Il regime, una continuazione del precedente, ha imparato la lezione sbagliata dalla rivoluzione del 2011. Al-Sisi era capo dell’intelligence militare sotto Mubarak, era parte del Consiglio militare che ha represso le manifestazioni del 2011, era ministro della difesa sotto Morsi, fino al golpe. Invece di capire che la gente voleva libertà e giustizia sociale e riconoscere diritti e redistribuire la ricchezza, ha fatto l’opposto: la rivoluzione è stata fatta da attivisti, dunque arrestiamoli; è stata fatta dal movimento islamico, distruggiamolo; è stata fatta dalle ong, chiudiamole e impediamogli di avere finanziamenti; è stata fatta da partiti politici, costringiamoli a non organizzare più alcuna iniziativa per paura. In prigione ci sono persone dalle grandi città e dalle zone rurali e di diverse classi sociali, medici, imprenditori, disoccupati, operai, studenti. Il messaggio è: possiamo rovinarti la vita. E la gente così ha paura di parlare, di protestare.
Per essere liberato, ha dovuto rinunciare alla cittadinanza e cercare rifugio in Francia. Della stessa possibilità si parla per Alaa Abdel Fattah: rinunciare alla propria identità in cambio della libertà è considerabile un’estrema forma di prigionia?

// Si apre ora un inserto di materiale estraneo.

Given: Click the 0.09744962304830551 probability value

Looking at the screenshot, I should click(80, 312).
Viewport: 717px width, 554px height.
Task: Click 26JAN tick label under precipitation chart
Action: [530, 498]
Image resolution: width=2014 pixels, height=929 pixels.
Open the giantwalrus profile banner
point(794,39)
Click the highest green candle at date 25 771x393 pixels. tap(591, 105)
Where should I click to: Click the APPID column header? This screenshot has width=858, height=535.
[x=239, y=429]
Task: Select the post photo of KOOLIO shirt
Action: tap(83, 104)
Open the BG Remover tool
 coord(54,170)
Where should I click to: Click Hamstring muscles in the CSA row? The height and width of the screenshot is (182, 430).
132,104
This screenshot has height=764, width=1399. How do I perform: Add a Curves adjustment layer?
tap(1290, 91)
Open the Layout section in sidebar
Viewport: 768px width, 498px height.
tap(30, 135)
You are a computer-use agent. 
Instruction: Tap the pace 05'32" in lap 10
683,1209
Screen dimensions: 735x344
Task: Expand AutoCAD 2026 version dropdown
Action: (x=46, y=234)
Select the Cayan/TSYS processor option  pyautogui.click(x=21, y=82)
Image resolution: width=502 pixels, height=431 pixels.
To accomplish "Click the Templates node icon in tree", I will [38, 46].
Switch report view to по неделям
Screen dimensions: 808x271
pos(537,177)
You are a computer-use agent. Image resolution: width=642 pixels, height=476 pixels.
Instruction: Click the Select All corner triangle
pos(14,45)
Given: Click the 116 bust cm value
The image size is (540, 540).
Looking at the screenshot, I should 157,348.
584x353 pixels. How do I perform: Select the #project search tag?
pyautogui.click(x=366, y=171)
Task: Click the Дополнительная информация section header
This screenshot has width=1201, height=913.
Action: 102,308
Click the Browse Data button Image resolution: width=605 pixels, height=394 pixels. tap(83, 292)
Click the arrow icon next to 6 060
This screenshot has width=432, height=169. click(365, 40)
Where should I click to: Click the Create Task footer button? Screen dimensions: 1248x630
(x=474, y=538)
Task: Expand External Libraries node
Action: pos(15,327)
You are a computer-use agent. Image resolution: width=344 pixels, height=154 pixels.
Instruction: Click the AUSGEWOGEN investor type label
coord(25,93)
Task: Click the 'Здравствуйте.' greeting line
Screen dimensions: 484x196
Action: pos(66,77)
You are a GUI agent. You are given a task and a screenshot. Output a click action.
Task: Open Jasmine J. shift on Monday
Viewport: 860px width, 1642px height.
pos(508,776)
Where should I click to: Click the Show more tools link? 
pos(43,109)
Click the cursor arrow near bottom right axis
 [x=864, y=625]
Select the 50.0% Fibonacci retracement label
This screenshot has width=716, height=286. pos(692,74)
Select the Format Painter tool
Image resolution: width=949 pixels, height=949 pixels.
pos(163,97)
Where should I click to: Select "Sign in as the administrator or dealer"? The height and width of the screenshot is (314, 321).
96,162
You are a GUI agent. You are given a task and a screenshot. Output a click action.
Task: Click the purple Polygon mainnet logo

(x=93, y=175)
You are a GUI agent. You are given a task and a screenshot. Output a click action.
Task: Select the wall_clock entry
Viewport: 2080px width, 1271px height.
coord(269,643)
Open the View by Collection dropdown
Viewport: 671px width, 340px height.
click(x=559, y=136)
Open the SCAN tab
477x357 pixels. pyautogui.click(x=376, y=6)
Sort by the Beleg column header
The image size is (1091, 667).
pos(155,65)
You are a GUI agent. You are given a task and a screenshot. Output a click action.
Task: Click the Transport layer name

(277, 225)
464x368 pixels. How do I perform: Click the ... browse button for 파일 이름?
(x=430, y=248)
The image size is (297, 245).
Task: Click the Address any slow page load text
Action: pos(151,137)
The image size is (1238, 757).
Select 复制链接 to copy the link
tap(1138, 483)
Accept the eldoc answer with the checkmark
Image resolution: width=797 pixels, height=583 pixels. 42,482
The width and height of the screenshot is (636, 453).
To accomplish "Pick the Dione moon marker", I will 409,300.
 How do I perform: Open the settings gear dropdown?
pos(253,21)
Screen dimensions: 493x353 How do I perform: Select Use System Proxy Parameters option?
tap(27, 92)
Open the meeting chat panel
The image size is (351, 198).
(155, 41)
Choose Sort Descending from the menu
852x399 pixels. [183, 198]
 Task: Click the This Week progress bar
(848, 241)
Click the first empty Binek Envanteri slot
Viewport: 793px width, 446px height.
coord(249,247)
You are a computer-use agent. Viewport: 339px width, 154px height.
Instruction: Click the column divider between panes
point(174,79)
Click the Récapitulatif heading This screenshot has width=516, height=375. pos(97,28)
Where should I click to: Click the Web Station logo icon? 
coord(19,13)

Il messaggio è chiaro: o sei egiziano o sei libero. Io insisto per essere entrambi perché questo regime militare illegale non è la fonte della mia identità. La riotterrò, in un tribunale locale o internazionale o quando questo regime cadrà, ma sarò di nuovo egiziano. E lo stesso sarà per Alaa e per chi è stato deportato contro la propria volontà. Io sono anche palestinese e allo stesso modo non accetterò mai che sia l’occupazione israeliana a decidere se io lo sia o meno.
Lei è stato incarcerato con modalità identiche a quelle dei prigionieri politici palestinesi, la detenzione amministrativa. Da fondatore del Bds in Egitto, ha definito la sua lotta al regime egiziano e quella all’occupazione israeliana parte di un’identica causa.
Il dualismo occupazione-dittature ci governa da 50 anni: cooperano insieme, si coordinano, violano i diritti umani e il diritto internazionale. Crescono insieme e si supportano a vicenda. Quando sono stato arrestato mi è stato detto che la decisione era arrivata da tre paesi, Egitto, Israele ed Emirati arabi. Questa cooperazione regionale fondata su dittature e occupazione ha creato il caos nel mondo arabo. Israele non è solo un’occupazione o un regime di apartheid in Palestina, ma è un esportatore di estremismo in Medio Oriente. Per anni i regimi arabi hanno giustificato le rispettive dittature con l’opposizione a Israele, ma da tempo ormai ne sono aperti alleati. Ogni business che Israele ha in Egitto è legato a funzionari e ufficiali dell’esercito o dei servizi. È così anche fonte di corruzione dentro il regime egiziano.